(Your task) Every entry below is to be copied exactly, with nothing left out.

Records from a data source
▶

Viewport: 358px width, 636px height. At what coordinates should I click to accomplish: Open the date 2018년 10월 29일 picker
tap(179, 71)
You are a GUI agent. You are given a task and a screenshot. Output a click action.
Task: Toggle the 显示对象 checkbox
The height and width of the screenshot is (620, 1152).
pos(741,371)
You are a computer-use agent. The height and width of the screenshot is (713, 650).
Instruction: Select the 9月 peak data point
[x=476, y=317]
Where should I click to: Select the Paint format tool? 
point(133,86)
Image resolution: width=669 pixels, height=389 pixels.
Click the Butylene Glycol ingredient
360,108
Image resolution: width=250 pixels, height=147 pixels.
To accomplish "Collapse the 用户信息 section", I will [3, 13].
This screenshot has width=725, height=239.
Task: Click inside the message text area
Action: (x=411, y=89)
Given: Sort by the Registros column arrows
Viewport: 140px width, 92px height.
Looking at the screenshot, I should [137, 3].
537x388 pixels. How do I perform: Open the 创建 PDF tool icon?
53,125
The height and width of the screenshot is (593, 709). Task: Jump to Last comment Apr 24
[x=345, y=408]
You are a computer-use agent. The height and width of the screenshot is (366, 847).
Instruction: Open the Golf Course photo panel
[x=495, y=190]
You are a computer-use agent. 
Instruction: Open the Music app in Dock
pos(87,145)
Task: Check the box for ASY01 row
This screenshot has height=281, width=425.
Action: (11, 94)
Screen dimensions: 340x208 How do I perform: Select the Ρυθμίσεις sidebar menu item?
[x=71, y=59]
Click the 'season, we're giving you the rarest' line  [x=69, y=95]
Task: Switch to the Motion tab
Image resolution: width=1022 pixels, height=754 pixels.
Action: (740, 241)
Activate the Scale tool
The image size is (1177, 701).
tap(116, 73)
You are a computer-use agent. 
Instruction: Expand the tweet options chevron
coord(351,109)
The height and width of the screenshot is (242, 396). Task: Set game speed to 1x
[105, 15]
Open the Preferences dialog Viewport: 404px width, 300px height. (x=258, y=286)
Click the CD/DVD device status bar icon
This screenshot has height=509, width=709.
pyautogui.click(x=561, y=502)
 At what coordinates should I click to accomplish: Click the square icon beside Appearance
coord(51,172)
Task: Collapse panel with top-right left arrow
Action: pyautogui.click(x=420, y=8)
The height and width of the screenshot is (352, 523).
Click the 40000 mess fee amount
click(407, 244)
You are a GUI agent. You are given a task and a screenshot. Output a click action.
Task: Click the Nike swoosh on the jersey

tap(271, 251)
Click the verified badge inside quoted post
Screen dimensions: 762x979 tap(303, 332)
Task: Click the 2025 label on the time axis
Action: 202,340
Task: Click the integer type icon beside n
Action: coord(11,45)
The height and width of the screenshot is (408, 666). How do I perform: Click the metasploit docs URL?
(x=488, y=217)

◀

(Completed exercise)
Viewport: 358px width, 636px height. At what coordinates should I click to accomplish: Open the date 2018년 10월 29일 picker
tap(179, 71)
You are a GUI agent. You are given a task and a screenshot. Output a click action.
Task: Toggle the 显示对象 checkbox
The height and width of the screenshot is (620, 1152).
pos(741,371)
You are a computer-use agent. The height and width of the screenshot is (713, 650).
Instruction: Select the 9月 peak data point
[x=476, y=317]
Where should I click to: Select the Paint format tool? 
point(133,86)
Image resolution: width=669 pixels, height=389 pixels.
Click the Butylene Glycol ingredient
360,108
Image resolution: width=250 pixels, height=147 pixels.
To accomplish "Collapse the 用户信息 section", I will [3, 13].
This screenshot has width=725, height=239.
Task: Click inside the message text area
Action: (x=411, y=89)
Given: Sort by the Registros column arrows
Viewport: 140px width, 92px height.
Looking at the screenshot, I should [137, 3].
537x388 pixels. How do I perform: Open the 创建 PDF tool icon?
53,125
The height and width of the screenshot is (593, 709). Task: Jump to Last comment Apr 24
[x=345, y=408]
You are a computer-use agent. The height and width of the screenshot is (366, 847).
Instruction: Open the Golf Course photo panel
[x=495, y=190]
You are a computer-use agent. 
Instruction: Open the Music app in Dock
pos(87,145)
Task: Check the box for ASY01 row
This screenshot has height=281, width=425.
Action: (11, 94)
Screen dimensions: 340x208 How do I perform: Select the Ρυθμίσεις sidebar menu item?
[x=71, y=59]
Click the 'season, we're giving you the rarest' line  [x=69, y=95]
Task: Switch to the Motion tab
Image resolution: width=1022 pixels, height=754 pixels.
Action: (740, 241)
Activate the Scale tool
The image size is (1177, 701).
tap(116, 73)
You are a computer-use agent. 
Instruction: Expand the tweet options chevron
coord(351,109)
The height and width of the screenshot is (242, 396). Task: Set game speed to 1x
[105, 15]
Open the Preferences dialog Viewport: 404px width, 300px height. (x=258, y=286)
Click the CD/DVD device status bar icon
This screenshot has height=509, width=709.
pyautogui.click(x=561, y=502)
 At what coordinates should I click to accomplish: Click the square icon beside Appearance
coord(51,172)
Task: Collapse panel with top-right left arrow
Action: pyautogui.click(x=420, y=8)
The height and width of the screenshot is (352, 523).
Click the 40000 mess fee amount
click(407, 244)
You are a GUI agent. You are given a task and a screenshot. Output a click action.
Task: Click the Nike swoosh on the jersey

tap(271, 251)
Click the verified badge inside quoted post
Screen dimensions: 762x979 tap(303, 332)
Task: Click the 2025 label on the time axis
Action: 202,340
Task: Click the integer type icon beside n
Action: coord(11,45)
The height and width of the screenshot is (408, 666). How do I perform: Click the metasploit docs URL?
(x=488, y=217)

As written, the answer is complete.